(Information shown begins)
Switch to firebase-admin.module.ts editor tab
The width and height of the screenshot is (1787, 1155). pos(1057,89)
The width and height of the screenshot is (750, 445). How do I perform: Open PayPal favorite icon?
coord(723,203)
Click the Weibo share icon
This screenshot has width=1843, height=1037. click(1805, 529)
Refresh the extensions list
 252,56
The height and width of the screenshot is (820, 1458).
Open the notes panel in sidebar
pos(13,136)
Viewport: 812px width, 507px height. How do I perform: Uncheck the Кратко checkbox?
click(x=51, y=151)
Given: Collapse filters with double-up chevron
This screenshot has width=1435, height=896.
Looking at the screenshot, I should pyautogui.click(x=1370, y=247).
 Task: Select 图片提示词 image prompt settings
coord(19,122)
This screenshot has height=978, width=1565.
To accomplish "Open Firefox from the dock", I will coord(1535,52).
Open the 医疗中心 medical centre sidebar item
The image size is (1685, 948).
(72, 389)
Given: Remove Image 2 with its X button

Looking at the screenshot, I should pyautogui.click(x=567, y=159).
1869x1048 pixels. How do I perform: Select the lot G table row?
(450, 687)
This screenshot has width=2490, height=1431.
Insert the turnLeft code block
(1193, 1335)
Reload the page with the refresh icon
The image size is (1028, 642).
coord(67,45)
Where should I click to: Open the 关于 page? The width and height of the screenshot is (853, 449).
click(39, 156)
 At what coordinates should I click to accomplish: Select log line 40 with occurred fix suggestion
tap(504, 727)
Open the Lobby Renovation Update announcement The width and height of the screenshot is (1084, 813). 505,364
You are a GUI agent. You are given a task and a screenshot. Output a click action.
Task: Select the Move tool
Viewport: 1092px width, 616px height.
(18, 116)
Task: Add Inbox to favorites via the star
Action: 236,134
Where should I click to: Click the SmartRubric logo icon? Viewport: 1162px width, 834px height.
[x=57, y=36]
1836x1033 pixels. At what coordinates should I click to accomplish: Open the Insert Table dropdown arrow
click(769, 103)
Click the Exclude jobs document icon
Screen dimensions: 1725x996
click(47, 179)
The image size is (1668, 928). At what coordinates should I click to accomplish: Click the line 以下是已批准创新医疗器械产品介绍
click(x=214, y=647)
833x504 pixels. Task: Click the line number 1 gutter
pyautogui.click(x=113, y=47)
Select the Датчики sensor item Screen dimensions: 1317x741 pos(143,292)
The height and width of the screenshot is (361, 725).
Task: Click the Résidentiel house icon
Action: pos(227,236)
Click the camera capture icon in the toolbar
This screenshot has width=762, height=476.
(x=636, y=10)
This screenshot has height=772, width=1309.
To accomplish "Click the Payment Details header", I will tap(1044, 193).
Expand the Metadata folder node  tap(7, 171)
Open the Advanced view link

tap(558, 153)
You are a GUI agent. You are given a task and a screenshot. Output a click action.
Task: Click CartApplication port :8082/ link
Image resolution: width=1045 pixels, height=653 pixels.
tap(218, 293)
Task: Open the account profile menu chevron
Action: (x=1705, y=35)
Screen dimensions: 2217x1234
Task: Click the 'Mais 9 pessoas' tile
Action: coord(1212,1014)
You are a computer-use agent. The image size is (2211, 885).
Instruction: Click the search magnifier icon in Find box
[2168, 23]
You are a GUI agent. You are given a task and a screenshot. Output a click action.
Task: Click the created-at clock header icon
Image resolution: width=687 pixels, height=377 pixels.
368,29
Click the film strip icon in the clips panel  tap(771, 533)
(Information shown ends)
- Instructions for the task:
All the data above must be copied again. Leave nothing out.

- Solution below:
Switch to firebase-admin.module.ts editor tab
The width and height of the screenshot is (1787, 1155). pos(1057,89)
The width and height of the screenshot is (750, 445). How do I perform: Open PayPal favorite icon?
coord(723,203)
Click the Weibo share icon
This screenshot has width=1843, height=1037. click(1805, 529)
Refresh the extensions list
 252,56
The height and width of the screenshot is (820, 1458).
Open the notes panel in sidebar
pos(13,136)
Viewport: 812px width, 507px height. How do I perform: Uncheck the Кратко checkbox?
click(x=51, y=151)
Given: Collapse filters with double-up chevron
This screenshot has width=1435, height=896.
Looking at the screenshot, I should pyautogui.click(x=1370, y=247).
 Task: Select 图片提示词 image prompt settings
coord(19,122)
This screenshot has height=978, width=1565.
To accomplish "Open Firefox from the dock", I will coord(1535,52).
Open the 医疗中心 medical centre sidebar item
The image size is (1685, 948).
(72, 389)
Given: Remove Image 2 with its X button

Looking at the screenshot, I should pyautogui.click(x=567, y=159).
1869x1048 pixels. How do I perform: Select the lot G table row?
(450, 687)
This screenshot has width=2490, height=1431.
Insert the turnLeft code block
(1193, 1335)
Reload the page with the refresh icon
The image size is (1028, 642).
coord(67,45)
Where should I click to: Open the 关于 page? The width and height of the screenshot is (853, 449).
click(39, 156)
 At what coordinates should I click to accomplish: Select log line 40 with occurred fix suggestion
tap(504, 727)
Open the Lobby Renovation Update announcement The width and height of the screenshot is (1084, 813). 505,364
You are a GUI agent. You are given a task and a screenshot. Output a click action.
Task: Select the Move tool
Viewport: 1092px width, 616px height.
(18, 116)
Task: Add Inbox to favorites via the star
Action: 236,134
Where should I click to: Click the SmartRubric logo icon? Viewport: 1162px width, 834px height.
[x=57, y=36]
1836x1033 pixels. At what coordinates should I click to accomplish: Open the Insert Table dropdown arrow
click(769, 103)
Click the Exclude jobs document icon
Screen dimensions: 1725x996
click(47, 179)
The image size is (1668, 928). At what coordinates should I click to accomplish: Click the line 以下是已批准创新医疗器械产品介绍
click(x=214, y=647)
833x504 pixels. Task: Click the line number 1 gutter
pyautogui.click(x=113, y=47)
Select the Датчики sensor item Screen dimensions: 1317x741 pos(143,292)
The height and width of the screenshot is (361, 725).
Task: Click the Résidentiel house icon
Action: pos(227,236)
Click the camera capture icon in the toolbar
This screenshot has width=762, height=476.
(x=636, y=10)
This screenshot has height=772, width=1309.
To accomplish "Click the Payment Details header", I will tap(1044, 193).
Expand the Metadata folder node  tap(7, 171)
Open the Advanced view link

tap(558, 153)
You are a GUI agent. You are given a task and a screenshot. Output a click action.
Task: Click CartApplication port :8082/ link
Image resolution: width=1045 pixels, height=653 pixels.
tap(218, 293)
Task: Open the account profile menu chevron
Action: (x=1705, y=35)
Screen dimensions: 2217x1234
Task: Click the 'Mais 9 pessoas' tile
Action: coord(1212,1014)
You are a computer-use agent. The image size is (2211, 885).
Instruction: Click the search magnifier icon in Find box
[2168, 23]
You are a GUI agent. You are given a task and a screenshot. Output a click action.
Task: Click the created-at clock header icon
Image resolution: width=687 pixels, height=377 pixels.
368,29
Click the film strip icon in the clips panel  tap(771, 533)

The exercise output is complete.